Despite their family being on the island, their connection is as strong as a Cuban cigar. The late December announcement by President Obama and Cuban leader Raul Castro that the U.S. and Cuba will work toward resuming diplomatic relations after 55 years left them both cold. This month at the Summit of the Americas in Panama City, both leaders shook hands.

Cuba could already start seeing some of these changes little by little, Gonzalez said his grandfather, who is in his early 60s, visits Cuba every three months and is starting to see small-scale businesses pop up in Cuba owned by residents.

“I am for resuming relations with Cuba, but at the same time its only going to be beneficial if they (the Cuban government) compromise as well,” said Gonzalez. “Some of the areas that need improvement are the right to decide your own destiny to be who you want to be, and allowing Cubans to own their own businesses.”

Many Cubans have conflicting emotions toward Obama’s actions to improve relations with Cuba. It has been 56 years since Raul’s brother, Fidel Castro, who won the 1959 revolution, cut all ties with the U.S. and restrained Cubans from leaving their home country and from owning businesses.

Although he has love for Cuba and his roots, he has decided not to visit as often as he did when he was a child due to the lack of opportunity in Cuba. Gonzalez said in order for Cuba to see change, the dictatorship must also change in the way Cuba operates its country.

“The fact that the U.S. is going to have an embassy in Cuba soon is good,” Gonzalez said. “The Cuban government hasn’t done a good job in hiding everything, everyone knows Cuba is mess. People who have relatives in Miami know there is a better way of living.”

Sapien believes that the Castro family needs to make changes in their government to show their people they are ready for their country to make a transition.

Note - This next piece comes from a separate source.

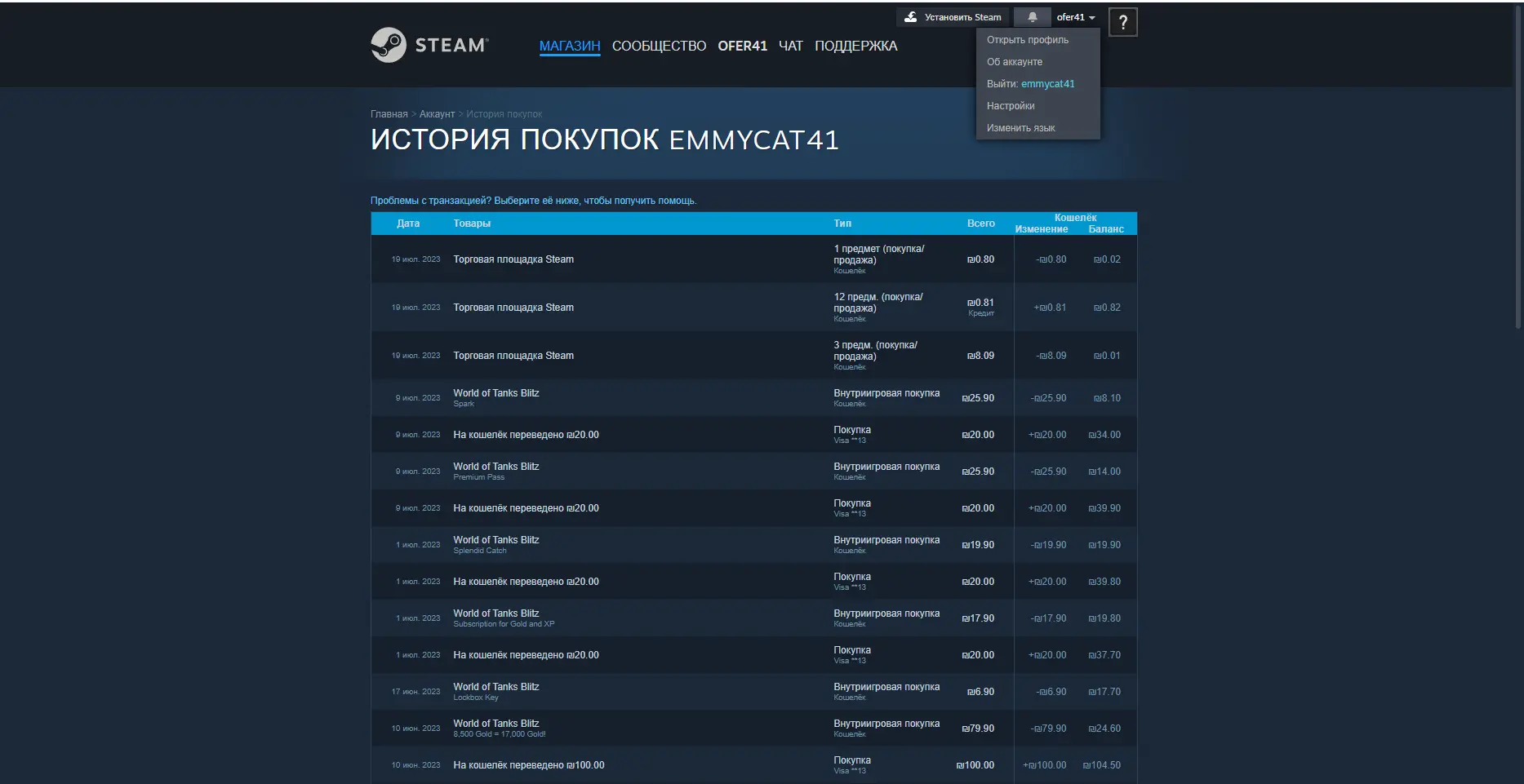Viewport: 1524px width, 784px height.
Task: Open the OFER41 profile menu
Action: pos(742,46)
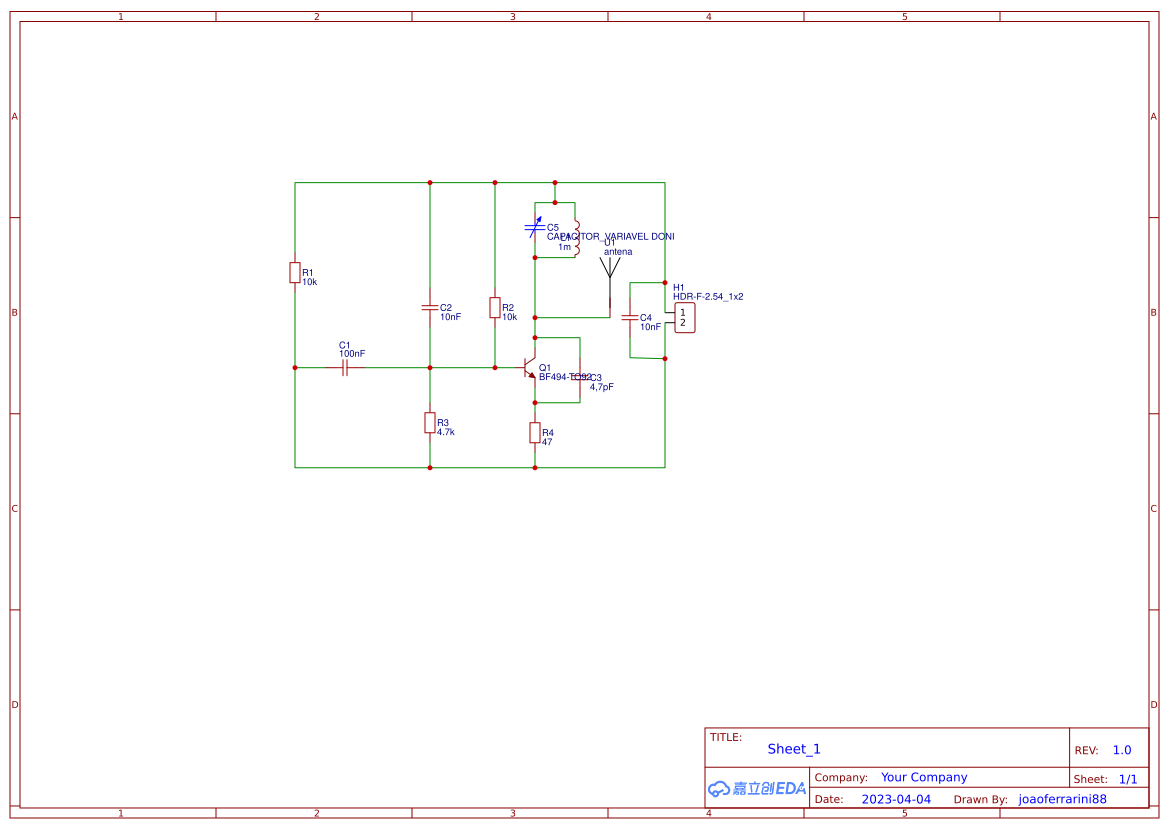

“What’s going to save the people in Cuba is the fact that they are going to be able to have a newer Castro generation to take over,” Sapien said. “Hopefully the newer generation is able to help the Cuban people because younger generations seem to be more open minded about what is going on in the world.”

Sapien said she would consider taking her business to Cuba and purchase products for her food business. She looks forward in seeing change and hopes to one day go visit and met her extended family from her father’s side.

“We are going to be able to take our businesses over there and be able to improve their economy,” Sapien said. “I feel more comfortable that there is an embassy there, I can definitely see us going and visiting old family where they were raised and finally get back to our roots.”

Cubans living in El Paso are a minority in the city’s population. El Paso is a majority-minority city with 81 percent Hispanics but less than one percent is Cuban who own a few businesses.

“Given our location, diversity, and economy we won’t experience any relevant changes in our economy,” Pamela Morales, communication coordinator for the El Paso Hispanic Chamber of Comers said. “It is also relevant to mention that the Cuban economy is relatively small, and their labor force is in its majority service-driven, hence the minimal impact.”

Morales said any other change in the national policy, businesses should analyze the opportunities and the threats.

“It is quite common to see agricultural and food imports moving to Cuba, as well as chemicals and machinery, a new door is always an opportunity,” Morales said.

Although there will not be a significant impact on El Paso’s economy, however having the U.S. embargo lifted from Cuba will be some good news for those of the less than one percent of the Cubans that reside in the borderland community.

Dr. Oscar Varela, a business professor at the University of Texas at El Paso whose wife was born in Cuba and left with her family as a child, said Cuba has been open to a variety of countries like Germany, France, Japan and China for many decades. Those countries have been able to engage in business while the U.S. prohibits firms from doing business with Cuba because of the long-standing trade embargo.

“Cuba has been open to the world, and the only country that they have not been open toward to is the U.S. and yet being open to the entire world,” Varela said. “I do not see that Cuba is going to develop much by being open to the United States.”

Varela said he is a bit worried if the U.S. starts doing business with Cuba that all profit will go toward the Castro family and not Cuban citizens. Businesses that are planning to operate in Cuba will have to be aware of who they benefit he said.

“Why not take advantage, I have no complaint as businesses are trying to take advantage of the situation with Cuba,” Varela said. “I think businesses are going to behave in their own self interest.”